[Passage to read start]

# Unknown driver



## raed (Dec 1, 2014)

PCI simple communications controller driver is not available.. need help please
im using windows 8.1 pro x64


----------



## valis (Sep 24, 2004)

we will need the make and model of hte pc as well.


----------



## PcPhoenix (Jan 18, 2015)

The best way to get the drivers working is to go to your computer manufacturer's website and find the drivers for your computer there. Unfortunately, if you don't know what the device is, you might just be stuck downloading random drivers until you find the right one.

Another option is to use Windows to get the right driver. Right click the device and click update, then try finding it automatically. This works best when windows is fully updated. Still, this method often cannot find the correct driver.

Finally you should try using a driver pack, which is a huge collection of drivers and a utilty which will scan your computer and match up devices with their appropriate drivers in the collection. There are a few different driver packs out there, my favorite is: http://drp.su/

I've always downloaded the entire pack and burned it to a CD, but it's 15GB so it will take a long time to download and is difficult to burn. But i do believe there is an option to download the standalone client which will then download just the drivers you need from the internet. No 15GB burns required. Give it a shot if you can't find the driver using the above two methods.

And lastly, if you still can't find the driver, you could just ignore it. There is a good chance that you'll simply never notice that driver not being there and it will never cause any problems for you. It could be for something silly like the infrared detector that lets you control media functions of the computer with a supplied remote (older HP laptops had this), but i have never met anyone who's used it.

[Passage to read end]

■ **Problems to solve**:
1. In the forum thread about the unknown driver, rewrite the part that opens with "And lastly, if" and closes with "who's used it.", putting "card reader" in place of "infrared detector".
2. Carry on the forum thread about the missing PCI driver from the point where it stops.

[Collected material start]

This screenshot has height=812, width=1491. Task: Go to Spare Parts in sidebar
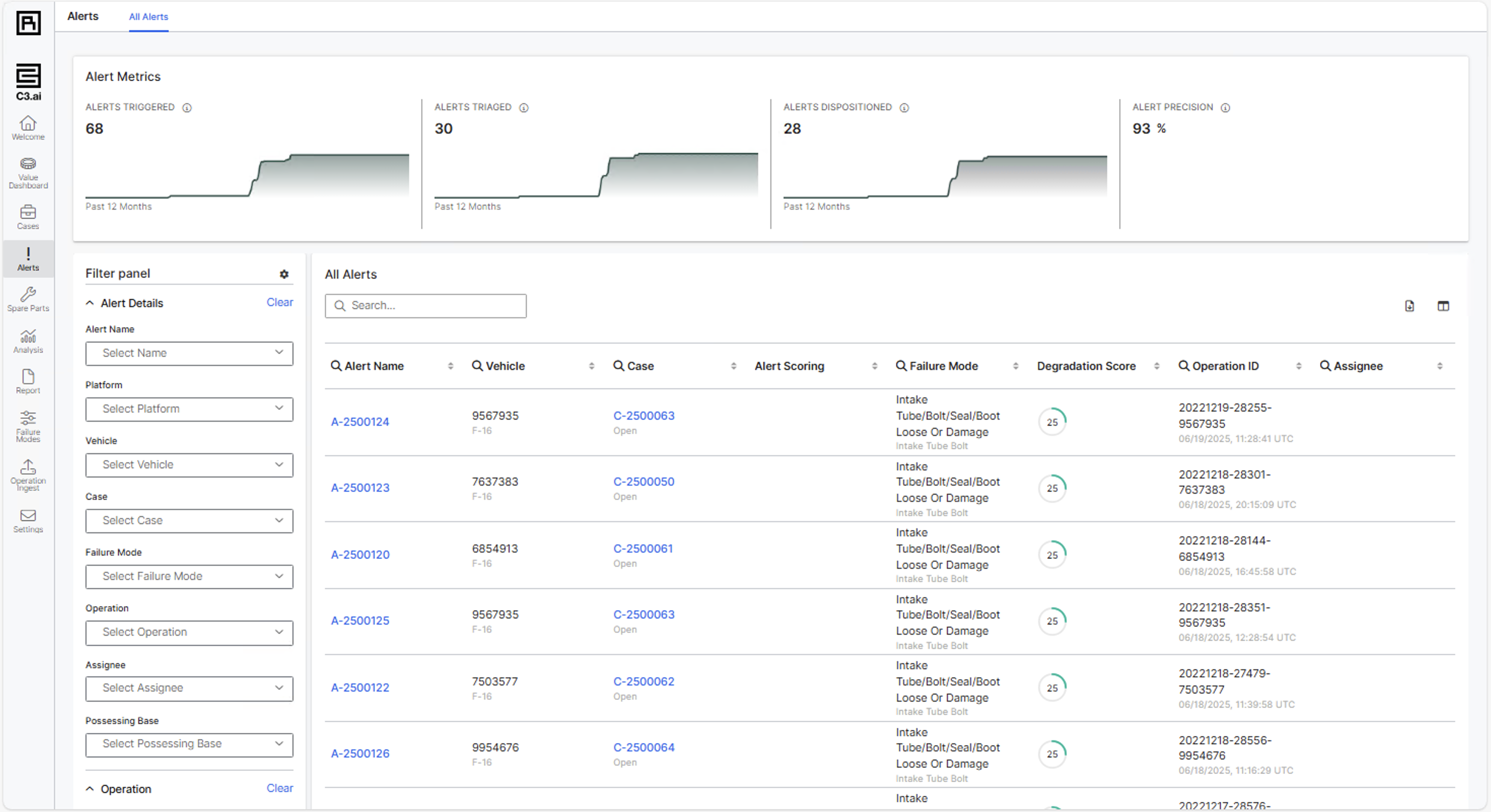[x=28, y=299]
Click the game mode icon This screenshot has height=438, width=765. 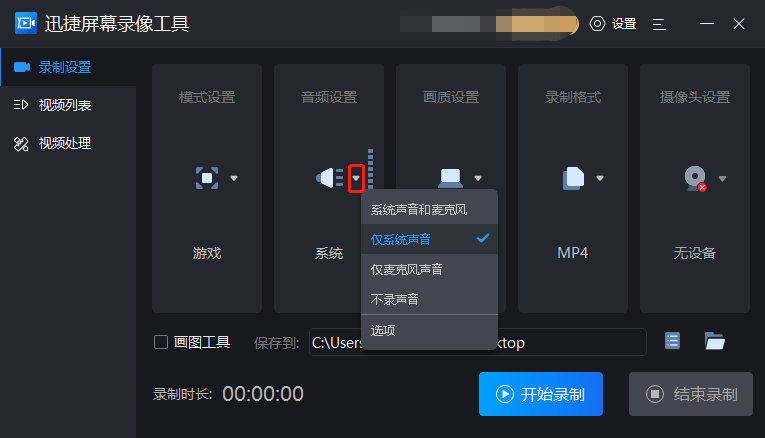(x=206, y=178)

[Collected material end]

■ **Per-task answers**:
1.
And lastly, if you still can't find the driver, you could just ignore it. There is a good chance that you'll simply never notice that driver not being there and it will never cause any problems for you. It could be for something silly like the card reader that lets you control media functions of the computer with a supplied remote (older HP laptops had this), but i have never met anyone who's used it.

2.
----------



## TerryNet (Mar 23, 2005)

From an *etaf* (Wayne) post:

* How to identify hardware in Device Manager *

right click on the device with a yellow!

from the menu choose
*properties*
Click on the Details Tab
Under the Property - drop down 
Select *hardware ids*
Right click and select all
Then right click again and select copy
Copy and paste that information here

You should see a code *similar* to this

*PCI\VEN_8086&DEV_008A&SUBSYS_53058086&REV_34*

please reply with the full code for your device(s)

The portion of the code highlighted in RED is the Vendor ID and the portion highlighted in GREEN is the Device ID. In this example:

PCI\VEN_*8086*&DEV_*008A*&SUBSYS_53058086&REV_34

Vendor ID = *8086 *
Device ID = *008A *

Post back those two numbers make sure we know which is vendor ID and which is device ID

These codes can be looked up at this site http://www.pcidatabase.com/

As an example the link for that database tells us that;
Vendor ID code *8086 * is for this vendor - *Intel Corporation*
Device ID code *008A * is for this device - *Intel Centrino Wireless-N1030 *

*------------------------------------------------------------------------*


----------



## raed (Dec 1, 2014)

this is what i got

PCI\VEN_8086&DEV_8C3A&SUBSYS_FA301179&REV_04
PCI\VEN_8086&DEV_8C3A&SUBSYS_FA301179
PCI\VEN_8086&DEV_8C3A&CC_078000
PCI\VEN_8086&DEV_8C3A&CC_0780


----------



## PcPhoenix (Jan 18, 2015)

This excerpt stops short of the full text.